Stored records
^^^^^^^^

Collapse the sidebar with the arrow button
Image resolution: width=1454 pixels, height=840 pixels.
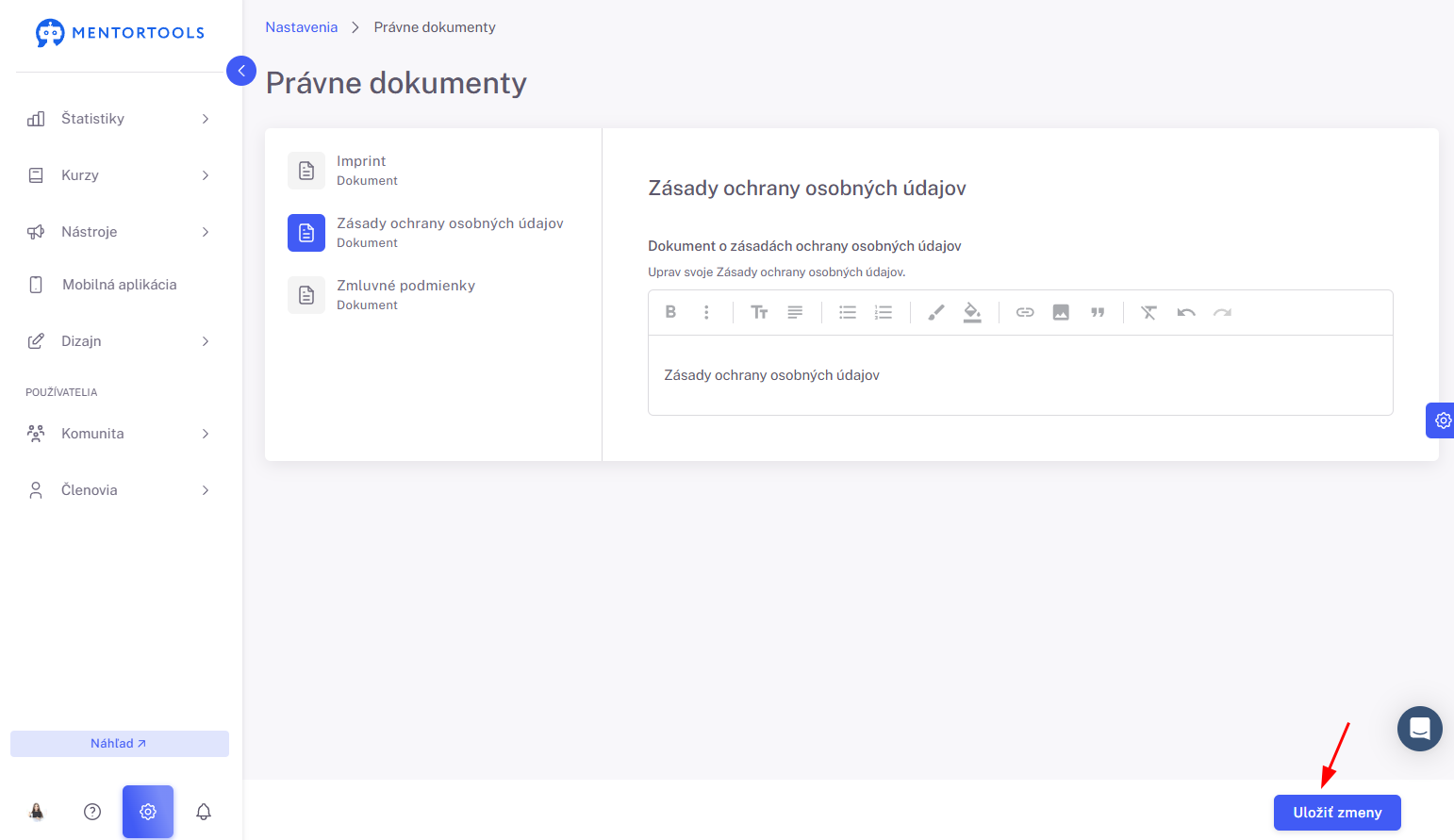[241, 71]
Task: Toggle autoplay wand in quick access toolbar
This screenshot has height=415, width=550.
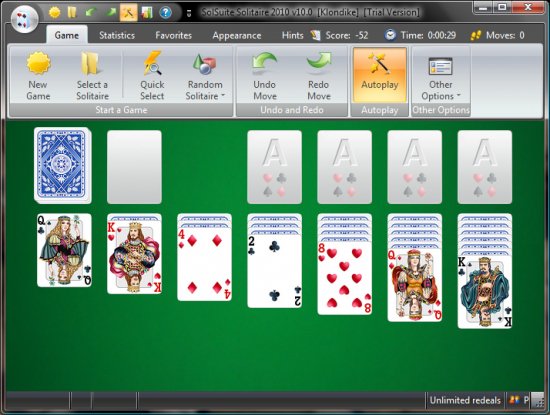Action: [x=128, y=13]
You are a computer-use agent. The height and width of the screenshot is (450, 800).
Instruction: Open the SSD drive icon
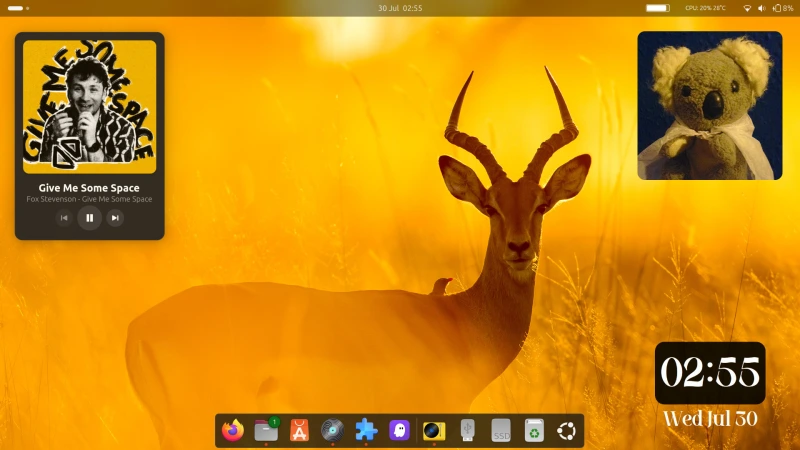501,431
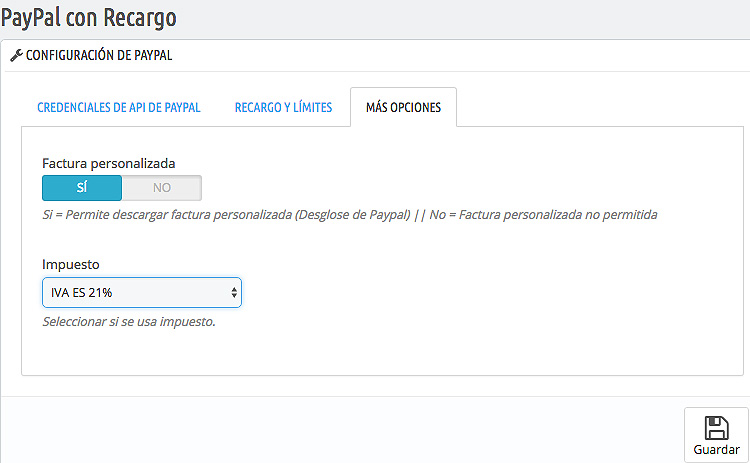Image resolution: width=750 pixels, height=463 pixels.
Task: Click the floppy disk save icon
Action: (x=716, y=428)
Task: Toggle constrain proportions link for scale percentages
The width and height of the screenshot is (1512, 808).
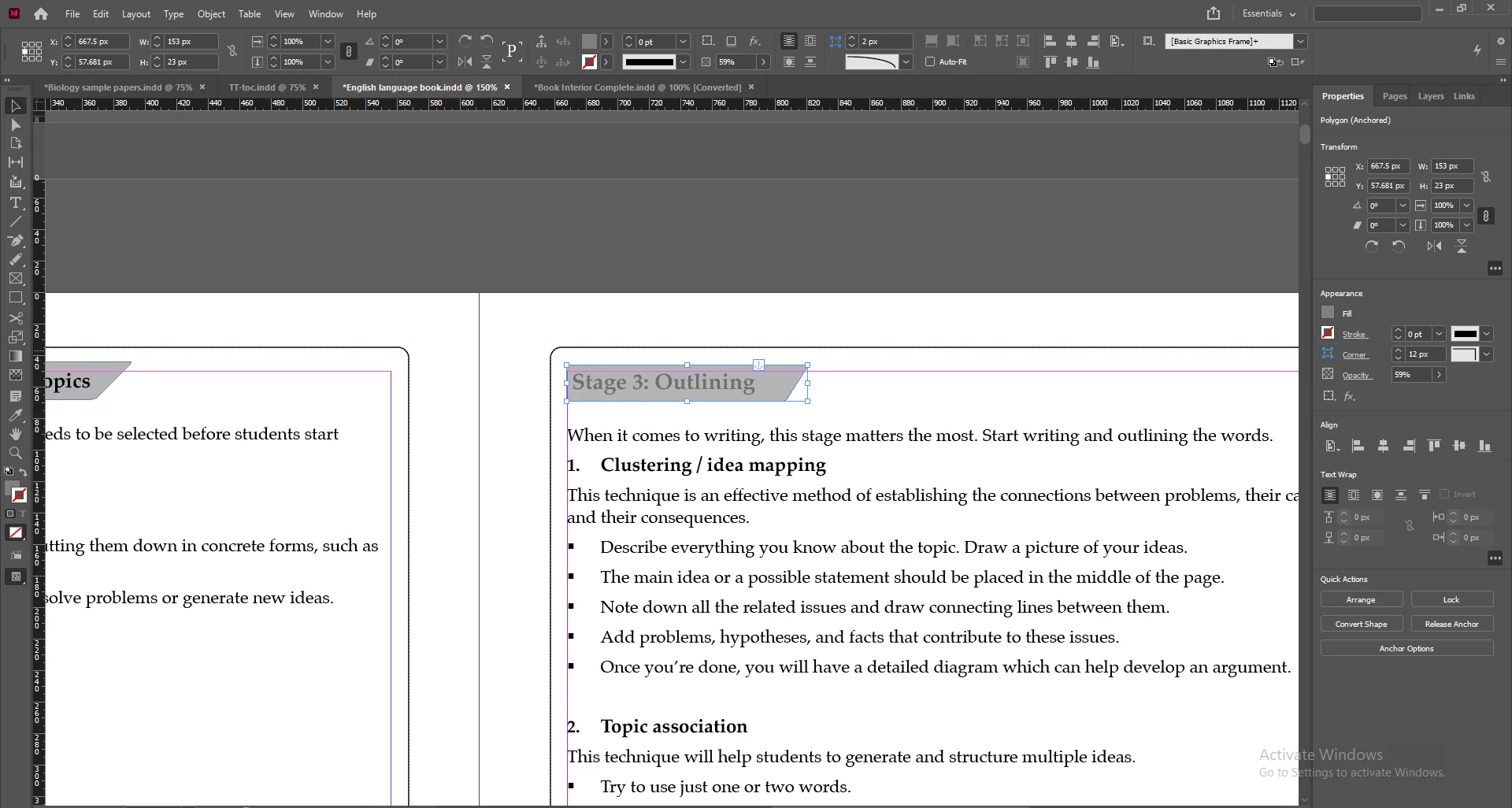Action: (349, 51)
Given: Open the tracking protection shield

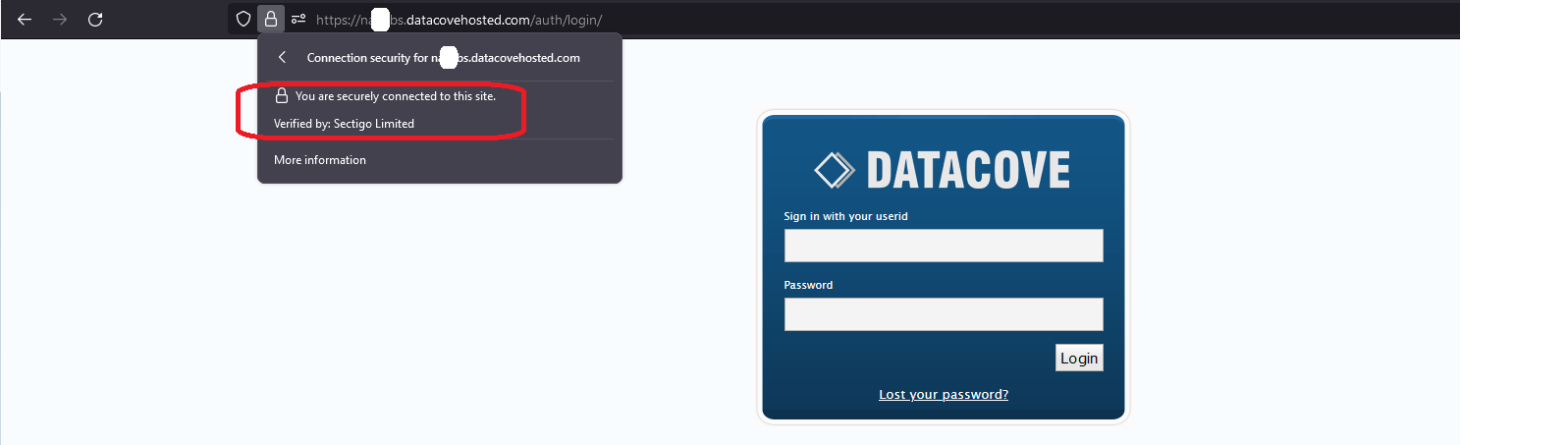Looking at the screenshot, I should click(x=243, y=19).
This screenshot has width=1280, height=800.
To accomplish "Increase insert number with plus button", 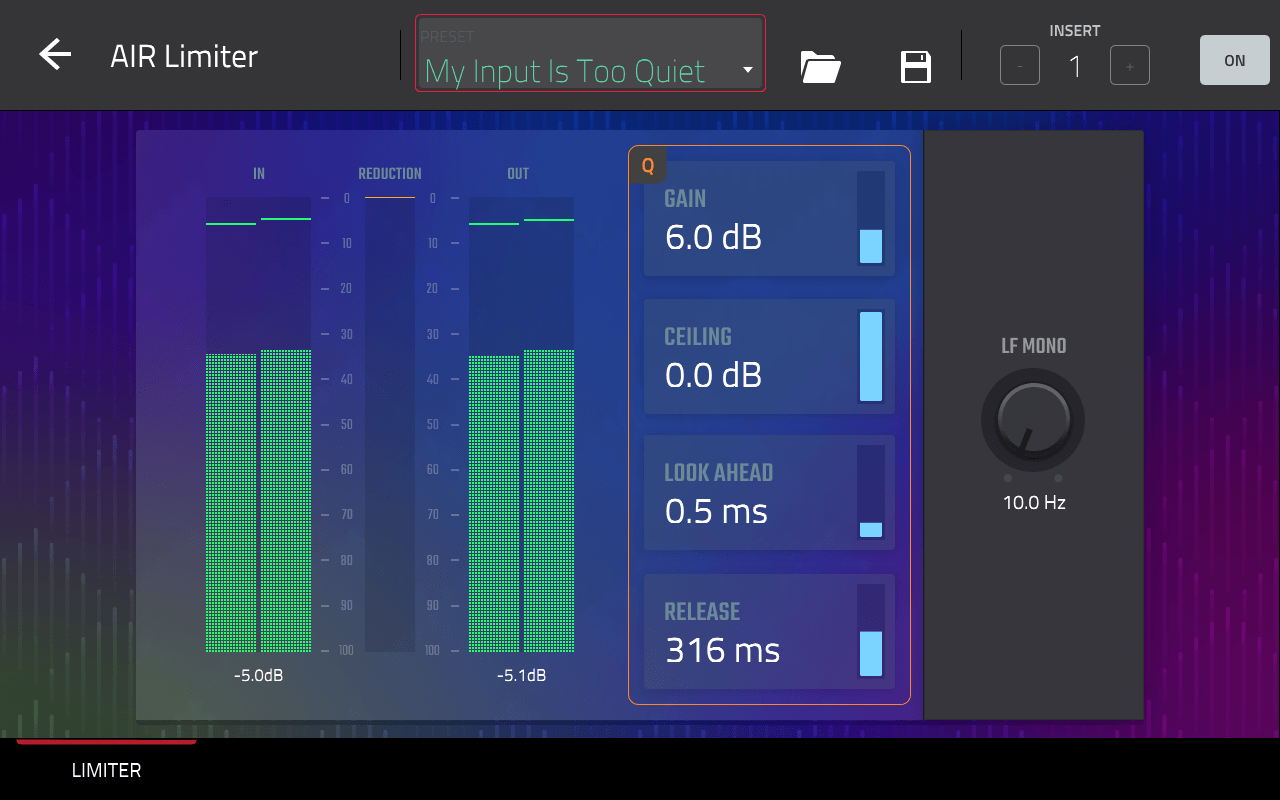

^^^^^^^^

- [WHAT THE TASK ASKS]:
Leave the images aside and return the records above exactly as written.

- [SOLUTION TO THE PROBLEM]:
Collapse the sidebar with the arrow button
Image resolution: width=1454 pixels, height=840 pixels.
[241, 71]
Task: Toggle autoplay wand in quick access toolbar
This screenshot has height=415, width=550.
Action: [x=128, y=13]
You are a computer-use agent. The height and width of the screenshot is (450, 800).
Instruction: Open the SSD drive icon
501,431
Image resolution: width=750 pixels, height=463 pixels.
Task: Click the floppy disk save icon
Action: (x=716, y=428)
Task: Toggle constrain proportions link for scale percentages
The width and height of the screenshot is (1512, 808).
Action: (349, 51)
Given: Open the tracking protection shield

Looking at the screenshot, I should click(x=243, y=19).
This screenshot has width=1280, height=800.
To accomplish "Increase insert number with plus button", 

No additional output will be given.